Rumors have been flying that the Chrysler Group may be up for sale. Apparently it all started when DaimlerChrysler's chief financial officer Bodo Uebber, when discussing the huge $1.5-billion third-quarter losses at the company, refused (on two occasions) to rule out the possibility of selling off the Chrysler Group. In an ironic twist, his statements actually raised DaimlerChrysler’s stock to its highest price in almost five years.
Now Daimler-Chrysler’s (D-C’s) German executives are saying the American Chrysler Group is not up for sale. But even if it was, would they really tell us?
Things are not merry in Chrysler’s Auburn Hills, Michigan headquarters. Some industry analysts now think that with GM and Ford doing poorly, Chrysler can’t be sold for a decent price at this time.
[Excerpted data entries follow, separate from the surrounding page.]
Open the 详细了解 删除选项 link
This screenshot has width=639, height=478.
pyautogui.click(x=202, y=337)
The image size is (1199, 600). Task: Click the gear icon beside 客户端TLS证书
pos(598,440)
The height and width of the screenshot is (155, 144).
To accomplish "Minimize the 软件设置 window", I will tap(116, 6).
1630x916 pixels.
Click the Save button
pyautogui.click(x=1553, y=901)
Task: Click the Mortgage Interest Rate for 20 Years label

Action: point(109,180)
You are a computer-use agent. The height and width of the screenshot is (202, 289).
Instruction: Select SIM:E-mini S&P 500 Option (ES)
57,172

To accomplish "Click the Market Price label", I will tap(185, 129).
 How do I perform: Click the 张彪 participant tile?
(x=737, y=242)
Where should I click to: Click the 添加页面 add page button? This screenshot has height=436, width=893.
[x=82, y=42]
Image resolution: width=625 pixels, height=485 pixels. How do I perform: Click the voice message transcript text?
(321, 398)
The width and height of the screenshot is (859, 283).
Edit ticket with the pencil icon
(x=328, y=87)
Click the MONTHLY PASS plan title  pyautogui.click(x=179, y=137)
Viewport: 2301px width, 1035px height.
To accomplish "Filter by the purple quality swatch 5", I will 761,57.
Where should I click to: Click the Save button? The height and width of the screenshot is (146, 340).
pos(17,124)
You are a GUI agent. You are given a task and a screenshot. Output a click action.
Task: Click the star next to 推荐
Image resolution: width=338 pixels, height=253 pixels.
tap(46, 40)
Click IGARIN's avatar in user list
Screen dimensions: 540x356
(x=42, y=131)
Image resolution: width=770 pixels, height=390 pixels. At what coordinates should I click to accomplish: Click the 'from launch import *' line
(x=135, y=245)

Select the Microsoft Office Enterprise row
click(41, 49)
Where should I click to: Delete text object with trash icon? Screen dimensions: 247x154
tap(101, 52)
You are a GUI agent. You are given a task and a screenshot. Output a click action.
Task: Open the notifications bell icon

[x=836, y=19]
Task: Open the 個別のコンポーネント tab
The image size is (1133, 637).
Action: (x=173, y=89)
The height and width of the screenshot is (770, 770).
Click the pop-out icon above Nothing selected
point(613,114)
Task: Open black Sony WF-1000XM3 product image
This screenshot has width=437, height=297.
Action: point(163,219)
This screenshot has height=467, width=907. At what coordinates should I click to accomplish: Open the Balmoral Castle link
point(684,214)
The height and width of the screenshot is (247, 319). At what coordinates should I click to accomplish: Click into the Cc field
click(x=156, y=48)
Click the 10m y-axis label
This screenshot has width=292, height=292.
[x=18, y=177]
Chrysler Group's CEO Tom LaSorda has been under pressure to stem the financial losses, which recently included an inventory of more than 100,000 unsold vehicles. The United Auto Workers (UAW) refused to agree to concessions, because company executives had received significant bonuses earlier this year. These bonuses have boosted tensions between D-C executives in Germany and the United States, an animosity that never fully cooled since the merger of the two companies in 1998.
It was only about a year and a half ago that Chrysler's profits helped save Mercedes-Benz when it was in financial trouble. It’s funny how short corporate memories are. Do you think Germany’s D-C should do more to help stabilize the American Chrysler Group?